What does a lawyer use for birth control?


His personality.

May 8, 2007 1:37 am

I know a good lawyer joke ... but oh no!


I'm not a rep so I can't post it, can I?


Reps here want to take away FREEDOM for nonreps!  This ain't right.


Alert the media (ooops, I've already done that).

May 8, 2007 1:42 am

This thread is intended for humour only!


What's the definition of a gentleman?


Someone who can play the accordion and won't.



May 8, 2007 1:59 am

 yourself.


http://www.geocities.com/Heartland/Plains/6271/puns081.html




Bad Comedian

Did you hear the one about the comedian who only told sausage puns?

His friends said he was the wurst.


and thanks for allowing FREE speech. 


Now I get it. 


my post is intended for humour only: does that meet YOUR approval?


Why do they (cyber bullies) prevent non-reps from posting jokes (or anything!)


They don't want to be upstaged.


Care to open a brokerage account?  And boy! do I have a joke for you? 


What do you get when you hire a broker?


....broker.  (get it!

May 8, 2007 10:08 am

What were the first pornographic words spoken on prime-time nationwide television?


" Ward, don't you think you were a little hard on the Beaver last night?"

May 8, 2007 12:30 pm

What do you call an Italian who mixes cement with a fork?


A mortar-forker.

May 8, 2007 1:27 pm

How about a pirate eye chart?


     R


    RR


   RRR


  RRRR

May 8, 2007 2:44 pm

A pirate walks into a bar with a ship's wheel attatched to his unit.


The bartender says, " What the h*ll is that?"

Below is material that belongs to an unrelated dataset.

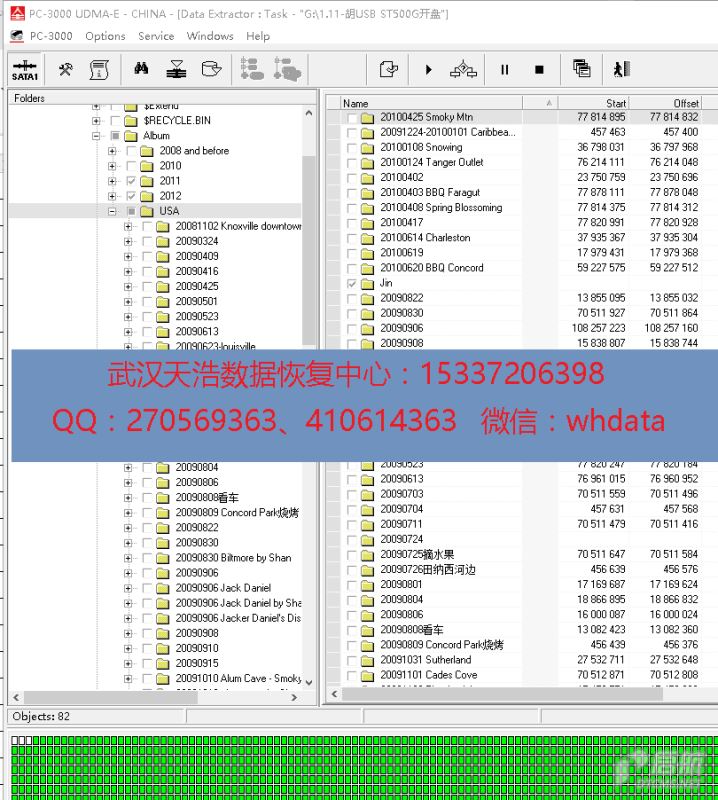
Task: Open the Options menu
Action: pos(105,36)
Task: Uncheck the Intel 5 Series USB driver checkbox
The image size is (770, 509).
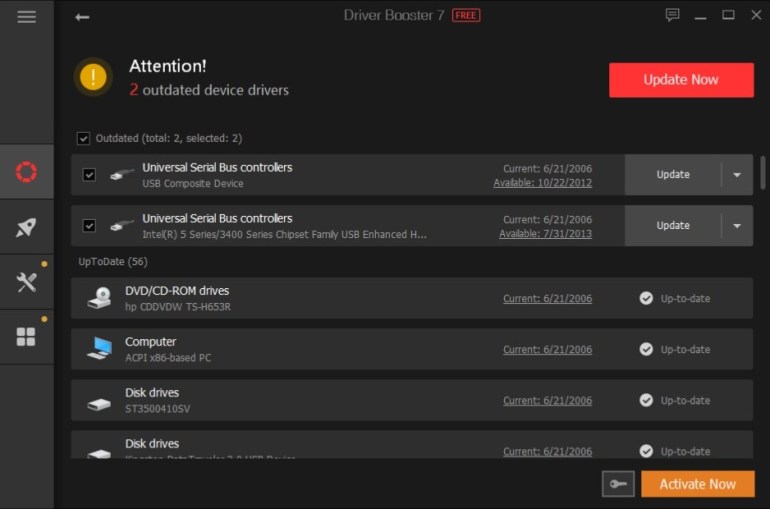Action: point(89,226)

The pirate says, " Arrrrrrrrrrr, it's a ship's wheel, and it's driving me nuts!"

May 8, 2007 3:27 pm

What do you call eighty white guys chasing one black guy?


The PGA tour.

May 8, 2007 3:59 pm
A young man, who worked at a driving range, picked up a couple of
dozen old balls one day and took them home with him, stuffing them
into his pants pockets.

On the bus on his way home, an elderly old lady sat down next to
him, so he had to scrunch them up to make room for her. He noticed
after a while the lady was glancing sideways toward his pockets. A
bit embarrassed, he said to the lady, "Its all right maam, they`re
just golf balls."

She nodded and smiled sympathetically and a few moments later said,
"Tell me - is that something like tennis elbow?"

May 8, 2007 4:01 pm
A young man, who worked at a driving range, picked up a couple of
dozen old balls one day and took them home with him, stuffing them
into his pants pockets.

On the bus on his way home, an elderly old lady sat down next to
him, so he had to scrunch them up to make room for her. He noticed
after a while the lady was glancing sideways toward his pockets. A
bit embarrassed, he said to the lady, "Its all right maam, they`re
just golf balls."

She nodded and smiled sympathetically and a few moments later said,
"Tell me - is that something like tennis elbow?"

 Better?




May 8, 2007 4:26 pm
FreedomAdvocate:

This must be jokes "by and for" reps.  Funny, they don't seem to be "rep" related.


So, I won't bother posting my jokes here, then.  Wouldn't want bullies to chase me away now, would I?



Please go away if you're not in the biz.